- ClipBook Viewer in Windows XP, with the words "Classic Windows Start Menu" on the clipboard
- Other names: Clipboard Viewer
- Developer: Microsoft
- Release: October 1992; 33 years ago
- Operating system: Microsoft Windows
- Service name: Clipbook
- Type: Clipboard manager
- License: Proprietary commercial software

= ClipBook Viewer =

Computer program

ClipBook Viewer is a discontinued utility included in the Windows NT family of operating system that allows users to view the contents of the local clipboard, clear the clipboard or save copied and cut items. A feature restricted version, called Clipboard Viewer, is available in Windows 9x and earlier.

ClipBook Viewer was first introduced in Windows for Workgroups 3.1. It allows users to store clipboard contents in ClipBook pages, share the contents of the clipboard with other users or save the clipboard contents to a file (with .clp extension) to reuse them later. (Clipboard files cannot be shared.) The View menu allows viewing clipboard contents in various formats such as plain text, Unicode, HTML, RTF and OLE private data. In Windows XP, it is not listed in the Start menu and can only be accessed through its executable file, ClipBrd.exe.

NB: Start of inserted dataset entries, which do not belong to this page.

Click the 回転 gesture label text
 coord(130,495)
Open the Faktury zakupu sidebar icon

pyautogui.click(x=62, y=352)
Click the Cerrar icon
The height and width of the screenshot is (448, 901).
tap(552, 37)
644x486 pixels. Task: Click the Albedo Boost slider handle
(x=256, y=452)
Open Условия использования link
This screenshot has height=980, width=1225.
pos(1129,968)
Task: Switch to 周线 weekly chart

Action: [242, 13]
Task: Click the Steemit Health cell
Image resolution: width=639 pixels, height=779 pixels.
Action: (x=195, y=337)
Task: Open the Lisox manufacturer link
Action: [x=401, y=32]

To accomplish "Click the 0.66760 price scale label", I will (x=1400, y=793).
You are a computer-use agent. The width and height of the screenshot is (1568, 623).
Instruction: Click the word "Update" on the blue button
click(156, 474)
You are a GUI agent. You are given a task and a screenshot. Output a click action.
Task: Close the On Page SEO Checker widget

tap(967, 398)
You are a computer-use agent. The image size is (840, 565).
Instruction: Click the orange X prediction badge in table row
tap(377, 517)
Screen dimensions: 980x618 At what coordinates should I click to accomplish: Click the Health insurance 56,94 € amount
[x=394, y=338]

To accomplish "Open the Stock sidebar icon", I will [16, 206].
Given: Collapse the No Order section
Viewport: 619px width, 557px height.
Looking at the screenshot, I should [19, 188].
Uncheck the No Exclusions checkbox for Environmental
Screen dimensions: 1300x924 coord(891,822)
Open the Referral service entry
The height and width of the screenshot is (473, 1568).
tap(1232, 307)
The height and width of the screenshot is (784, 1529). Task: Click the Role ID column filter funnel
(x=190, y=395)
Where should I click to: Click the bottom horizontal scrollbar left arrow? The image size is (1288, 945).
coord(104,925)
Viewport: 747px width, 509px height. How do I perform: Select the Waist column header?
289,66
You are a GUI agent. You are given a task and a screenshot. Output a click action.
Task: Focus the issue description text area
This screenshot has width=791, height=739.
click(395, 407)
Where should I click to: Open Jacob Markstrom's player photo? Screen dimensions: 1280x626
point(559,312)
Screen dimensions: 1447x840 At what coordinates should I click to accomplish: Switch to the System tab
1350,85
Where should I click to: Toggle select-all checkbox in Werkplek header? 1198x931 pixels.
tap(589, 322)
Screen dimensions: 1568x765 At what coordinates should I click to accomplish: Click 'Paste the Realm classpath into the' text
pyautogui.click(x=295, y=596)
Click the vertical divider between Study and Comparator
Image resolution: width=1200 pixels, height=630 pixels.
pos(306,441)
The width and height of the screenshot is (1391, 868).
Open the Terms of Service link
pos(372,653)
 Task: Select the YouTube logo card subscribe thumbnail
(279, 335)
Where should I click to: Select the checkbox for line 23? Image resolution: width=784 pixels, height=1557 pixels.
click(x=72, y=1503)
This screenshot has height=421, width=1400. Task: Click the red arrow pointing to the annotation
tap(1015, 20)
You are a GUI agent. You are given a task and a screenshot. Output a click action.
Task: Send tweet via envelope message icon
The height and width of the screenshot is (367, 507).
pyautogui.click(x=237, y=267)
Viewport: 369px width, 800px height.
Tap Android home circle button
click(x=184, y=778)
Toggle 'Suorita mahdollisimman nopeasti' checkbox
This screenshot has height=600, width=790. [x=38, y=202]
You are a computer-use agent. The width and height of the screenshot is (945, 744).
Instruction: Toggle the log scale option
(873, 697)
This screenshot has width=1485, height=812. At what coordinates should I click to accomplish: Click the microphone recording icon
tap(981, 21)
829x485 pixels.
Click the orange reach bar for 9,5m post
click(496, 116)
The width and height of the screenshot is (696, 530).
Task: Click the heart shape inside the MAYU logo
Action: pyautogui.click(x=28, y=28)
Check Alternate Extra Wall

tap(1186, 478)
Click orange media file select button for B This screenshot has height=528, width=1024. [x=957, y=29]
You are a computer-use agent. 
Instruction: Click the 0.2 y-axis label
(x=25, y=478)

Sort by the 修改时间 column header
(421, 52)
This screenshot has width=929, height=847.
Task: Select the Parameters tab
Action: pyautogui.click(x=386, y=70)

Windows NT relies on NetDDE and a Windows service called "Clipbook" (with small "b") to share ClipBook pages. Each shared page support an access control list that defines whether they can be seen, linked to, or modified.

ClipBook Viewer has been removed from Windows Vista and later, although the ability to view clipboard contents has been implemented into the Clipboard History feature, which was introduced in Windows 10 and later.